#### [To do]
There are pictures in the records below; leave them out and set down exactly the lines from the one holding "Switch to Allgemeine Einstellungen tab" through the one holding "This screenshot has height=654, width=809.".
+---+
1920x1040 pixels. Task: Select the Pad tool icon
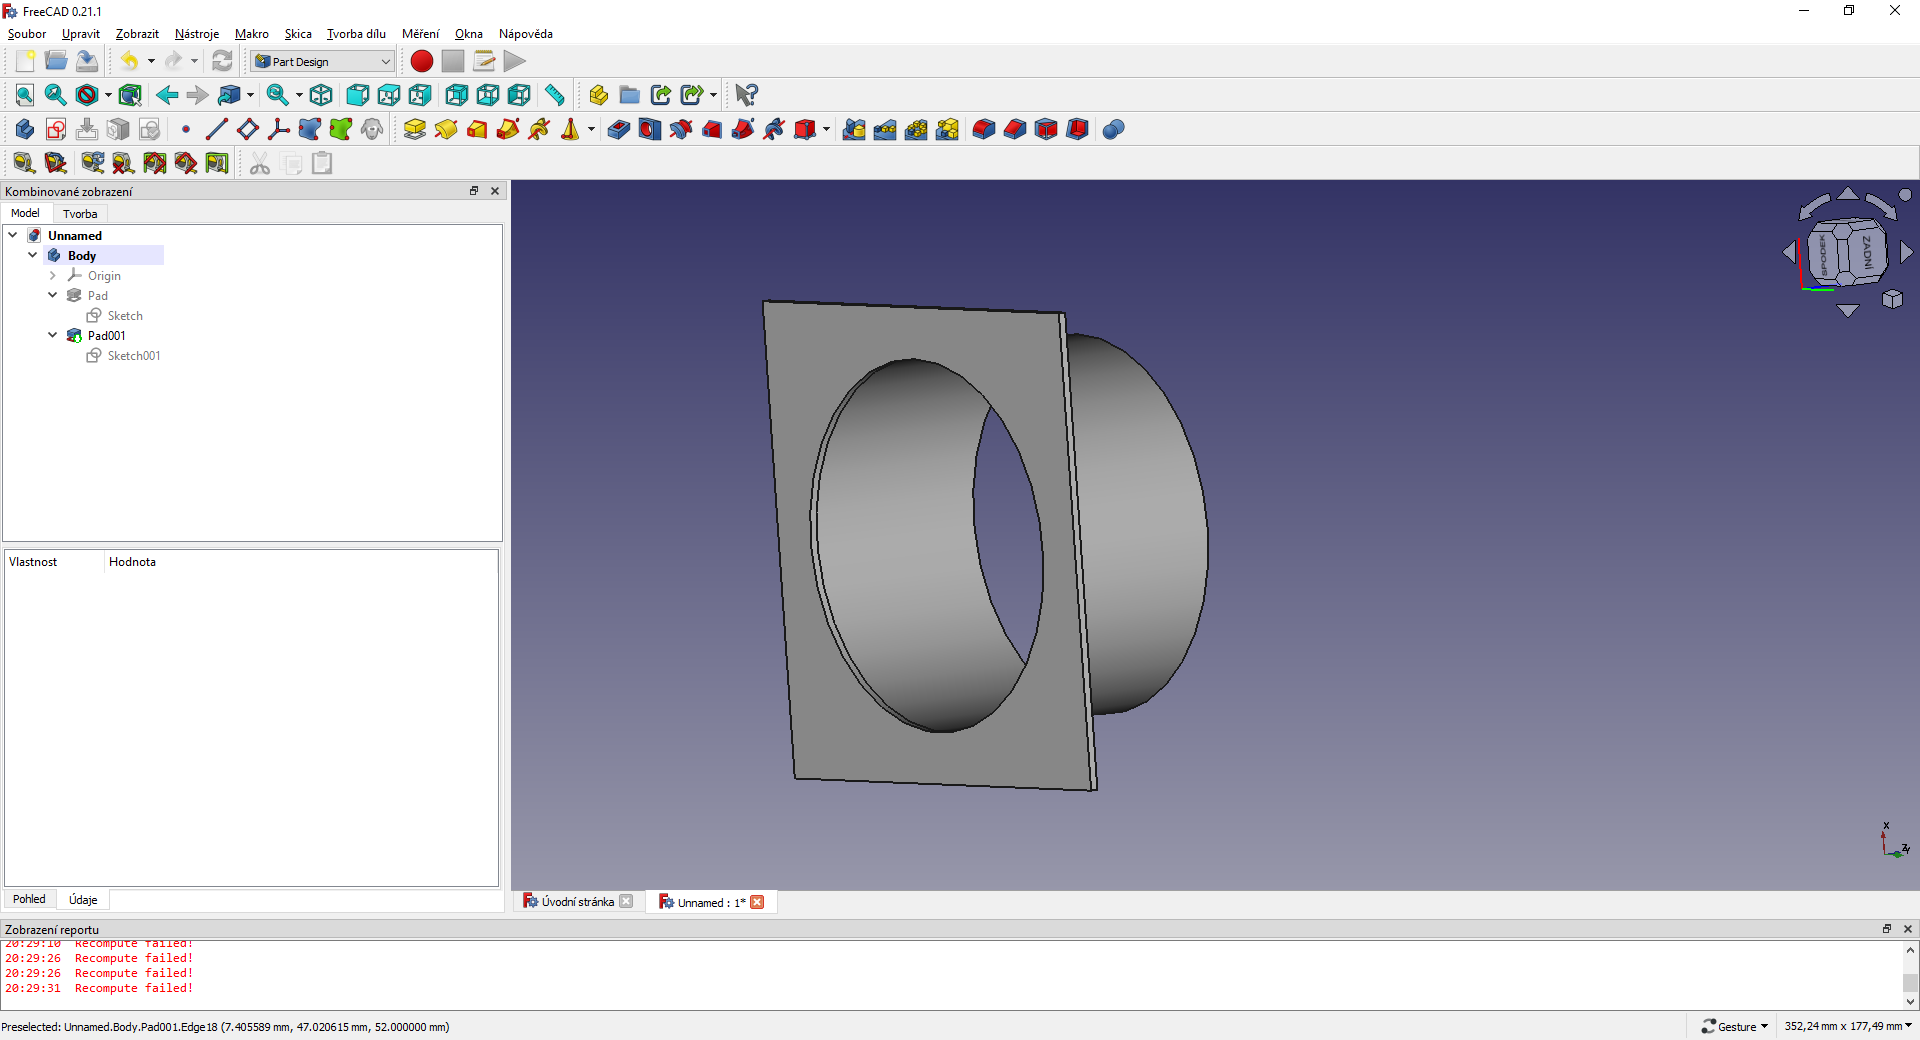pos(414,129)
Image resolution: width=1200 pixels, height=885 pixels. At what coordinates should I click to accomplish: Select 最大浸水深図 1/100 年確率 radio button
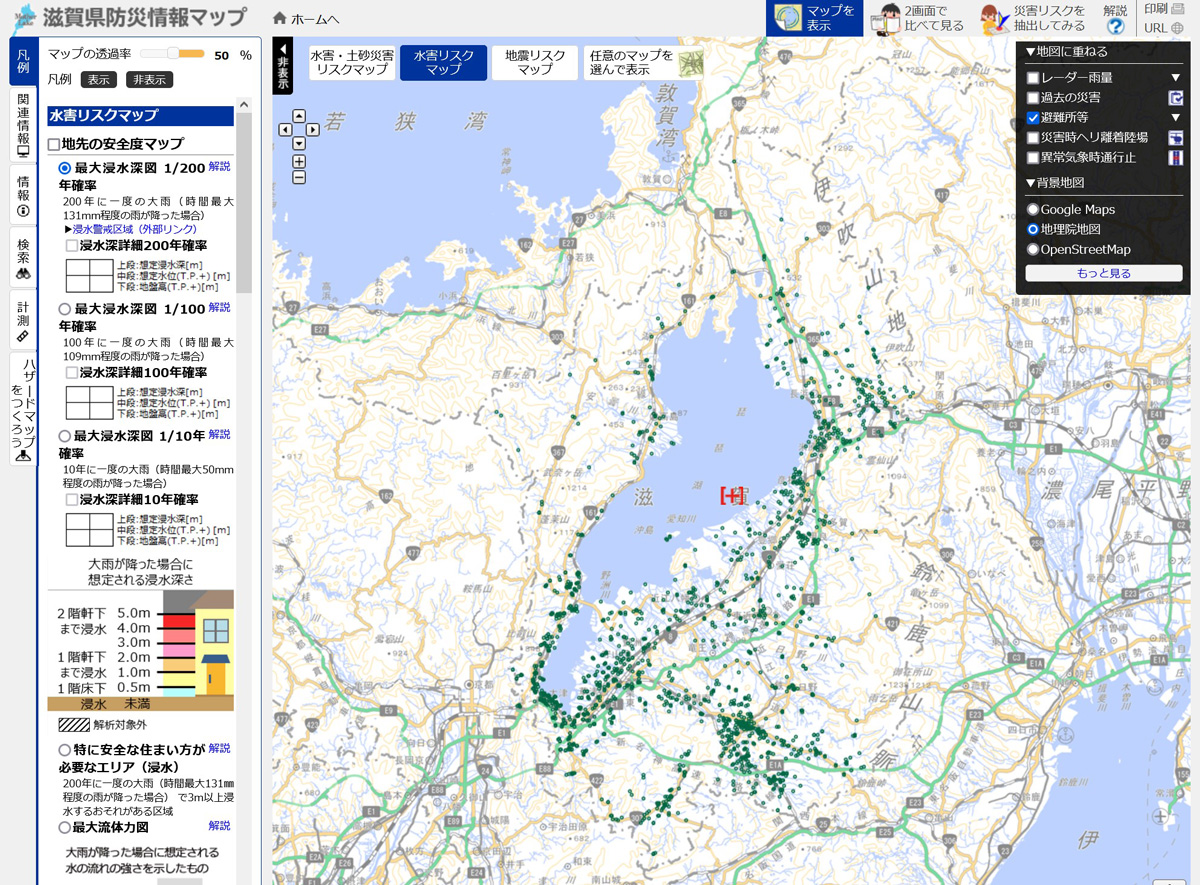click(66, 309)
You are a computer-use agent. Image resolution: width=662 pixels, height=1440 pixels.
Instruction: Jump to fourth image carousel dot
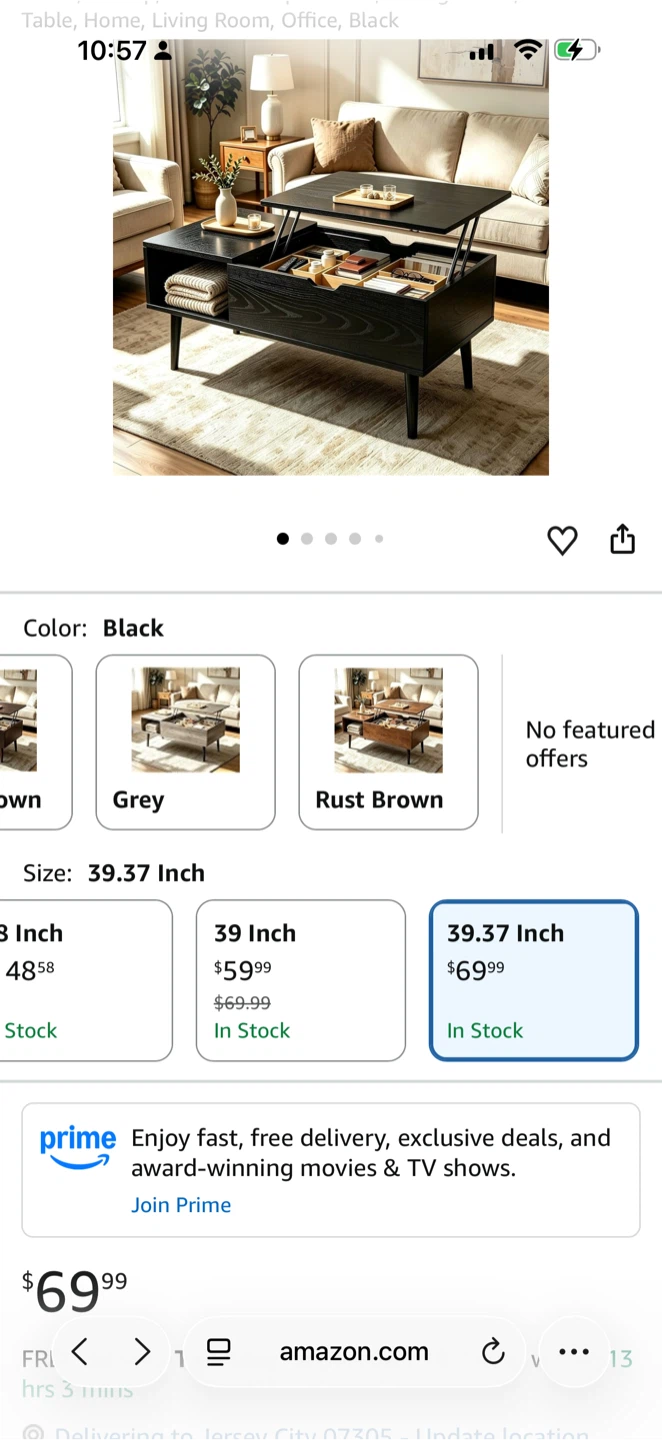click(x=355, y=539)

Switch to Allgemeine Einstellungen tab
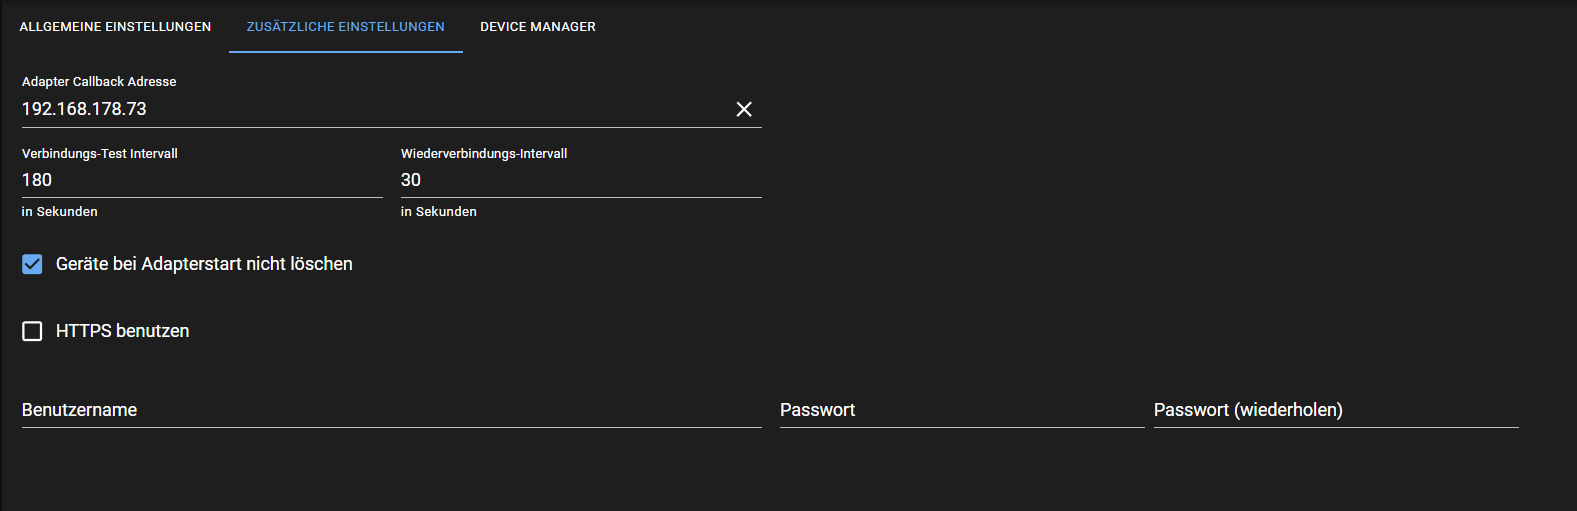pyautogui.click(x=115, y=27)
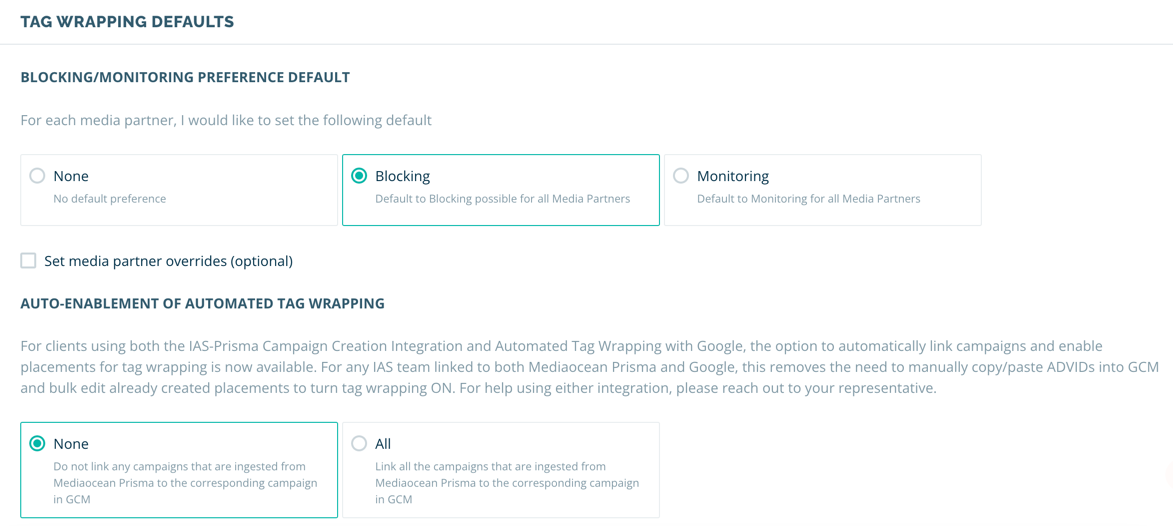Click the 'Set media partner overrides (optional)' label

pos(168,261)
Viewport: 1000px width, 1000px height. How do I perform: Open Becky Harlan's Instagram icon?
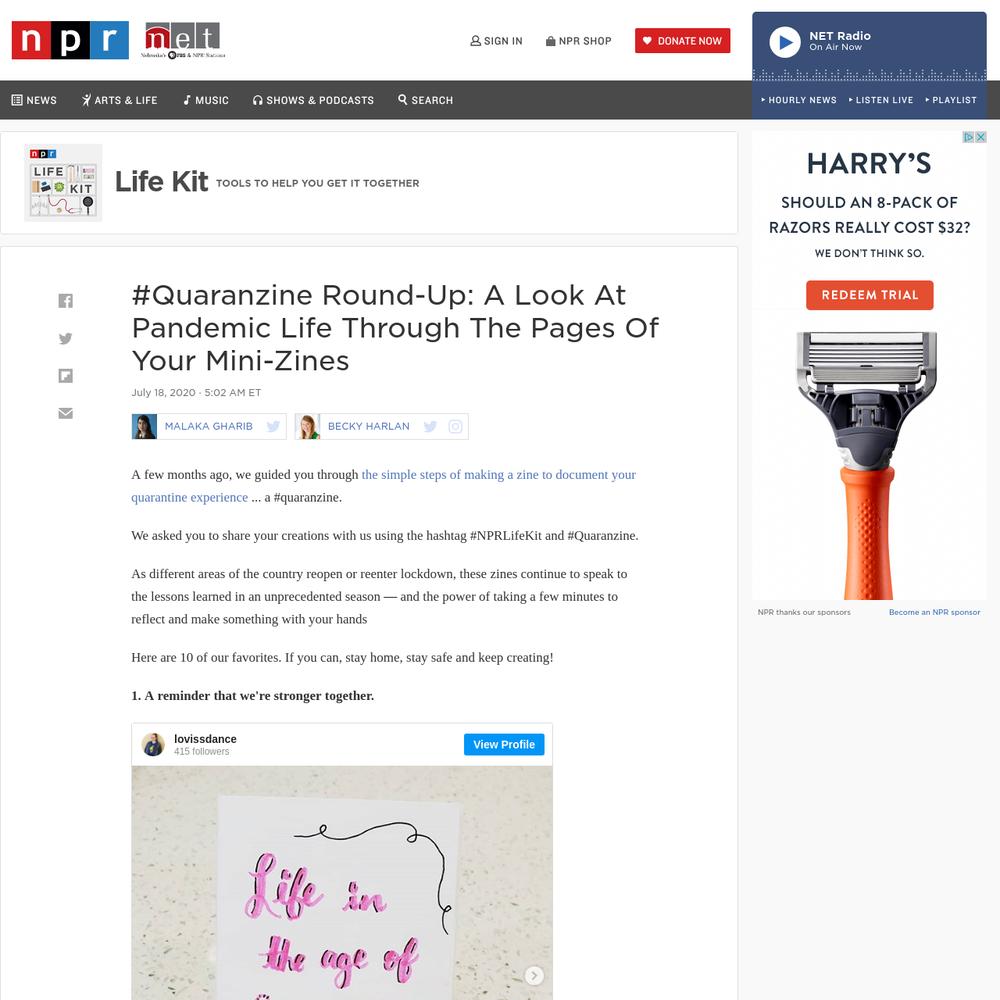[455, 427]
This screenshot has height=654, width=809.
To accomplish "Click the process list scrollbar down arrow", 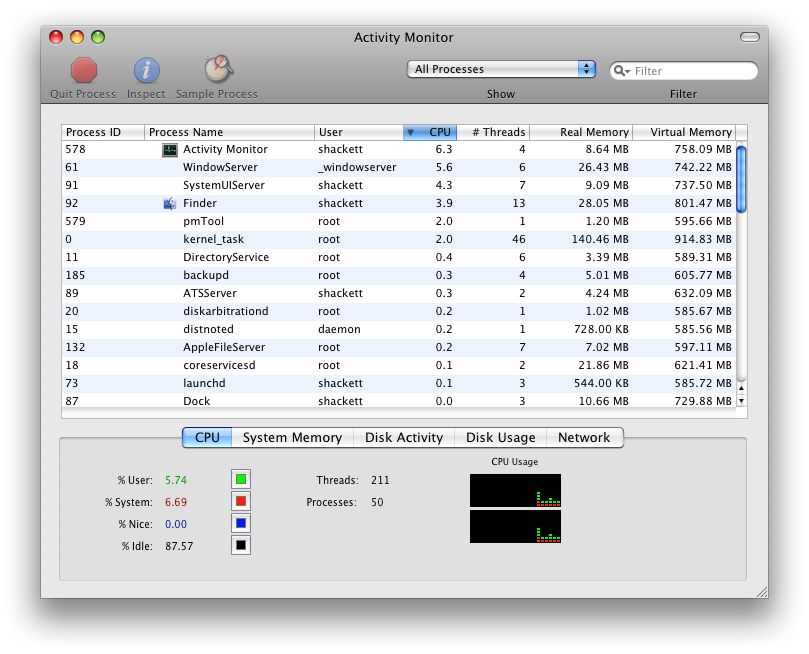I will click(x=741, y=400).
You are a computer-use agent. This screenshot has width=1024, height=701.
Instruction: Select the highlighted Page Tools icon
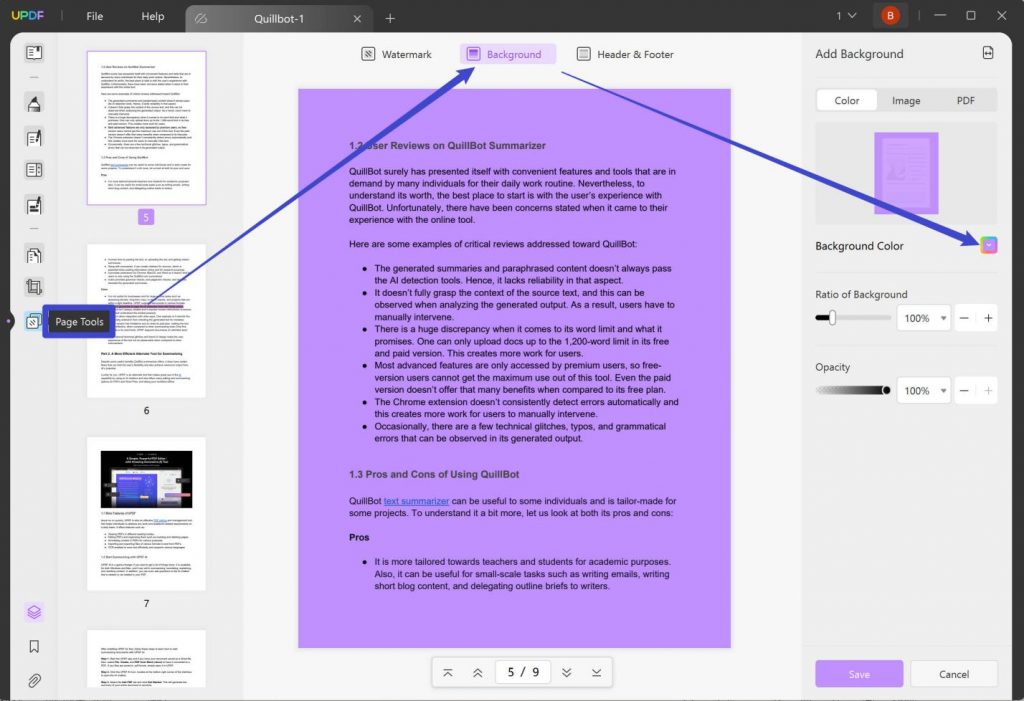tap(34, 320)
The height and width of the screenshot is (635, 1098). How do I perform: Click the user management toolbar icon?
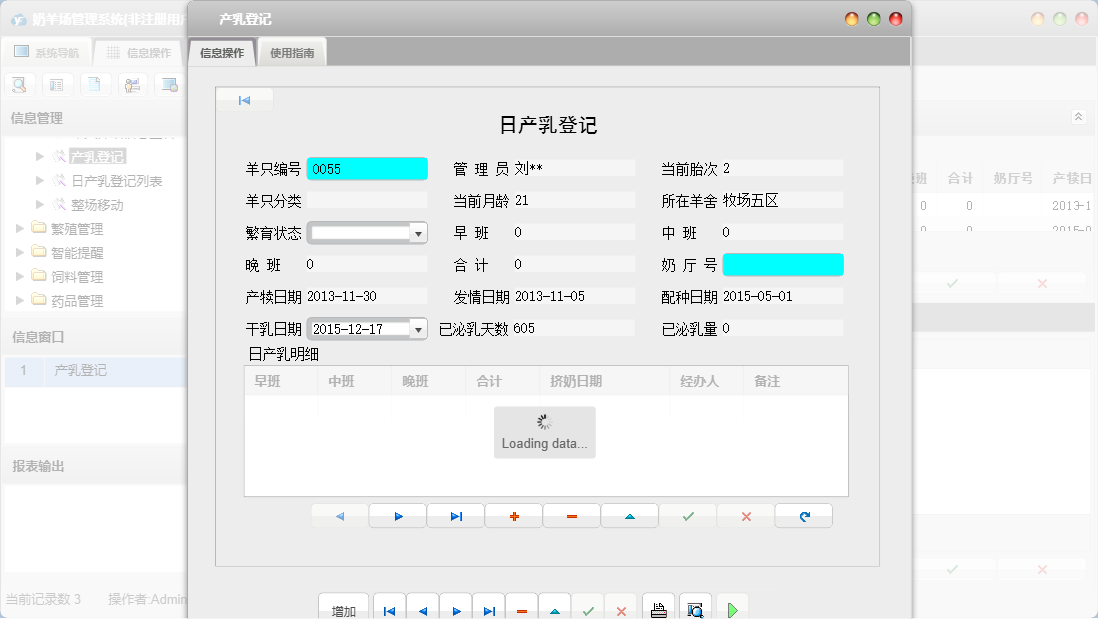coord(131,84)
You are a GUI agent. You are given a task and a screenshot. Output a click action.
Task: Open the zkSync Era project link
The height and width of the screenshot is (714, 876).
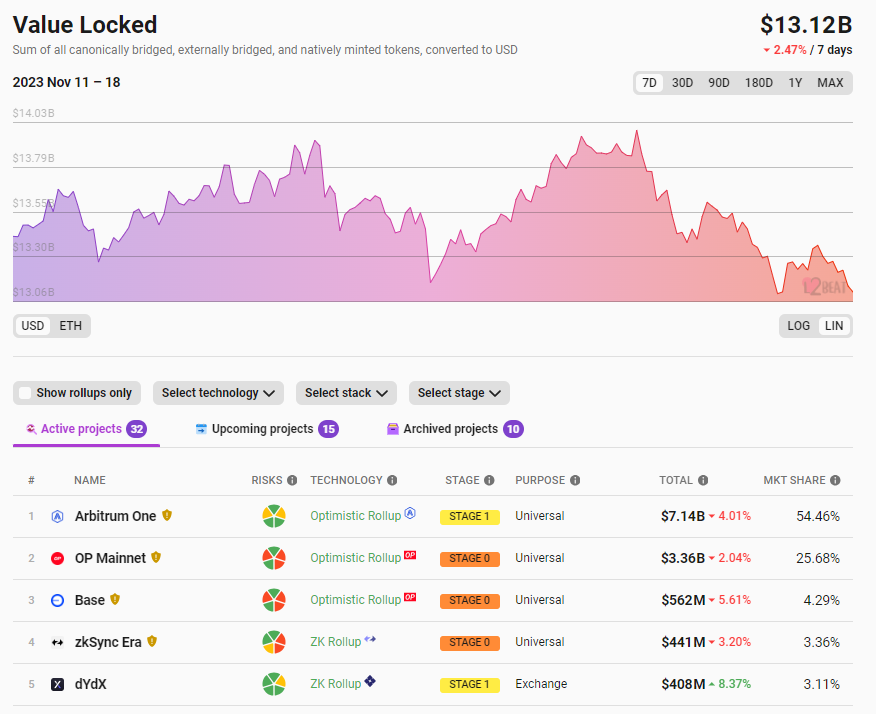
+---+
#### [Answer box]
Switch to Allgemeine Einstellungen tab
pyautogui.click(x=115, y=27)
Click the 'Set media partner overrides (optional)' label

pos(168,261)
Viewport: 1000px width, 1000px height. How do I perform: Open Becky Harlan's Instagram icon?
[455, 427]
This screenshot has height=654, width=809.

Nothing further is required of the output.